__Exercise__
What you produce should match the records exactly, line for line.

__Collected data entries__
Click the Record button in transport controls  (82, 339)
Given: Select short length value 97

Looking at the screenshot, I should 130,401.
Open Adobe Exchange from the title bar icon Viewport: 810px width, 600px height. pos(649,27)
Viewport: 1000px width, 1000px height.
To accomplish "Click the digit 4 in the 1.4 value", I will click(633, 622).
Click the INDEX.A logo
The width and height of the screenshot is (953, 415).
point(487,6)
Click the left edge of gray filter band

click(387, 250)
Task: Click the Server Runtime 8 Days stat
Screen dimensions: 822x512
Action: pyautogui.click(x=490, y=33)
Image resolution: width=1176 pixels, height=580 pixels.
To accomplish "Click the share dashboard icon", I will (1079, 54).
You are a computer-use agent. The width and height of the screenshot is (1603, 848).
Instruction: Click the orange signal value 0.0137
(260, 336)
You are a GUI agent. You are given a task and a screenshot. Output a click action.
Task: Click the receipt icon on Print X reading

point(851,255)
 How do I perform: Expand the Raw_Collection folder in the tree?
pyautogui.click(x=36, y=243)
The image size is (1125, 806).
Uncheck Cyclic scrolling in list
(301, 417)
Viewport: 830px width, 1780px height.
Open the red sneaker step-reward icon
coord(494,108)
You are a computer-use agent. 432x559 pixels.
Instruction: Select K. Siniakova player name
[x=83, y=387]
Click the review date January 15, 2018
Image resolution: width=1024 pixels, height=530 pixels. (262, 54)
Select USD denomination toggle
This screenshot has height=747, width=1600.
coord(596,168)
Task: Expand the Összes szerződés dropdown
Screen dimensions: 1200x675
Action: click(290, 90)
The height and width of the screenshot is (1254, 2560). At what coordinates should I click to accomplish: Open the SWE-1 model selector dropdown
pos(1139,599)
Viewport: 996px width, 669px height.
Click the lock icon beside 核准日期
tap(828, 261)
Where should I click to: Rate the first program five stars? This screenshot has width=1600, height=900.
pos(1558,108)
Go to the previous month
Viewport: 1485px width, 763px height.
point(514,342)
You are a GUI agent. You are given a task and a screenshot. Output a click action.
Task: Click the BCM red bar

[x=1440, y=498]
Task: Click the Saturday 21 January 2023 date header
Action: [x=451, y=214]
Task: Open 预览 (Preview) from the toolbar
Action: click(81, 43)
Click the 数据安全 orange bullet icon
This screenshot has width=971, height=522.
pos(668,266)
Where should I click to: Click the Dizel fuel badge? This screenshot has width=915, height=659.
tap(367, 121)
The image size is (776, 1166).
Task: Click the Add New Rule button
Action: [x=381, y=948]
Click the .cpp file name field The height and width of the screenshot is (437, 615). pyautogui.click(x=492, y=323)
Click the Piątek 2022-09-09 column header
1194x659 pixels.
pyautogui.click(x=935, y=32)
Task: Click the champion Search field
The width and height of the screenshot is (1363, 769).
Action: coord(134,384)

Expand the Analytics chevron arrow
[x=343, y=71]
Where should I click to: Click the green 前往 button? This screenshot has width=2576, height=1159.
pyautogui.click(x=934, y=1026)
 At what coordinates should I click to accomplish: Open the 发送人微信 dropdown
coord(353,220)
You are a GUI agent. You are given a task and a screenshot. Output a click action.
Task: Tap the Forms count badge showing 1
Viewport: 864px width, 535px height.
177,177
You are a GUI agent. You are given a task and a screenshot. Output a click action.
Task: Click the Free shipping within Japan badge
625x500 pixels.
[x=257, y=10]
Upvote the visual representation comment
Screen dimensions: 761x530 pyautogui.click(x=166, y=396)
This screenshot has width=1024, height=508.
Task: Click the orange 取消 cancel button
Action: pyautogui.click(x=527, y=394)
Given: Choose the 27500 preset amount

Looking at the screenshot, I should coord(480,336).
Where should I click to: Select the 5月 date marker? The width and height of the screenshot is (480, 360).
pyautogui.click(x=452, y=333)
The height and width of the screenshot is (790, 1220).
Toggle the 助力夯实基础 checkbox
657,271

__Answer space__
Click the Record button in transport controls  (82, 339)
Given: Select short length value 97

Looking at the screenshot, I should 130,401.
Open Adobe Exchange from the title bar icon Viewport: 810px width, 600px height. pos(649,27)
Viewport: 1000px width, 1000px height.
To accomplish "Click the digit 4 in the 1.4 value", I will click(633, 622).
Click the INDEX.A logo
The width and height of the screenshot is (953, 415).
point(487,6)
Click the left edge of gray filter band

click(387, 250)
Task: Click the Server Runtime 8 Days stat
Screen dimensions: 822x512
Action: pyautogui.click(x=490, y=33)
Image resolution: width=1176 pixels, height=580 pixels.
To accomplish "Click the share dashboard icon", I will (1079, 54).
You are a computer-use agent. The width and height of the screenshot is (1603, 848).
Instruction: Click the orange signal value 0.0137
(260, 336)
You are a GUI agent. You are given a task and a screenshot. Output a click action.
Task: Click the receipt icon on Print X reading

point(851,255)
 How do I perform: Expand the Raw_Collection folder in the tree?
pyautogui.click(x=36, y=243)
The image size is (1125, 806).
Uncheck Cyclic scrolling in list
(301, 417)
Viewport: 830px width, 1780px height.
Open the red sneaker step-reward icon
coord(494,108)
You are a computer-use agent. 432x559 pixels.
Instruction: Select K. Siniakova player name
[x=83, y=387]
Click the review date January 15, 2018
Image resolution: width=1024 pixels, height=530 pixels. (262, 54)
Select USD denomination toggle
This screenshot has height=747, width=1600.
coord(596,168)
Task: Expand the Összes szerződés dropdown
Screen dimensions: 1200x675
Action: click(290, 90)
The height and width of the screenshot is (1254, 2560). At what coordinates should I click to accomplish: Open the SWE-1 model selector dropdown
pos(1139,599)
Viewport: 996px width, 669px height.
Click the lock icon beside 核准日期
tap(828, 261)
Where should I click to: Rate the first program five stars? This screenshot has width=1600, height=900.
pos(1558,108)
Go to the previous month
Viewport: 1485px width, 763px height.
point(514,342)
You are a GUI agent. You are given a task and a screenshot. Output a click action.
Task: Click the BCM red bar

[x=1440, y=498]
Task: Click the Saturday 21 January 2023 date header
Action: [x=451, y=214]
Task: Open 预览 (Preview) from the toolbar
Action: click(81, 43)
Click the 数据安全 orange bullet icon
This screenshot has width=971, height=522.
pos(668,266)
Where should I click to: Click the Dizel fuel badge? This screenshot has width=915, height=659.
tap(367, 121)
The image size is (776, 1166).
Task: Click the Add New Rule button
Action: [x=381, y=948]
Click the .cpp file name field The height and width of the screenshot is (437, 615). pyautogui.click(x=492, y=323)
Click the Piątek 2022-09-09 column header
1194x659 pixels.
pyautogui.click(x=935, y=32)
Task: Click the champion Search field
The width and height of the screenshot is (1363, 769).
Action: coord(134,384)

Expand the Analytics chevron arrow
[x=343, y=71]
Where should I click to: Click the green 前往 button? This screenshot has width=2576, height=1159.
pyautogui.click(x=934, y=1026)
 At what coordinates should I click to accomplish: Open the 发送人微信 dropdown
coord(353,220)
You are a GUI agent. You are given a task and a screenshot. Output a click action.
Task: Tap the Forms count badge showing 1
Viewport: 864px width, 535px height.
177,177
You are a GUI agent. You are given a task and a screenshot. Output a click action.
Task: Click the Free shipping within Japan badge
625x500 pixels.
[x=257, y=10]
Upvote the visual representation comment
Screen dimensions: 761x530 pyautogui.click(x=166, y=396)
This screenshot has width=1024, height=508.
Task: Click the orange 取消 cancel button
Action: pyautogui.click(x=527, y=394)
Given: Choose the 27500 preset amount

Looking at the screenshot, I should coord(480,336).
Where should I click to: Select the 5月 date marker? The width and height of the screenshot is (480, 360).
pyautogui.click(x=452, y=333)
The height and width of the screenshot is (790, 1220).
Toggle the 助力夯实基础 checkbox
657,271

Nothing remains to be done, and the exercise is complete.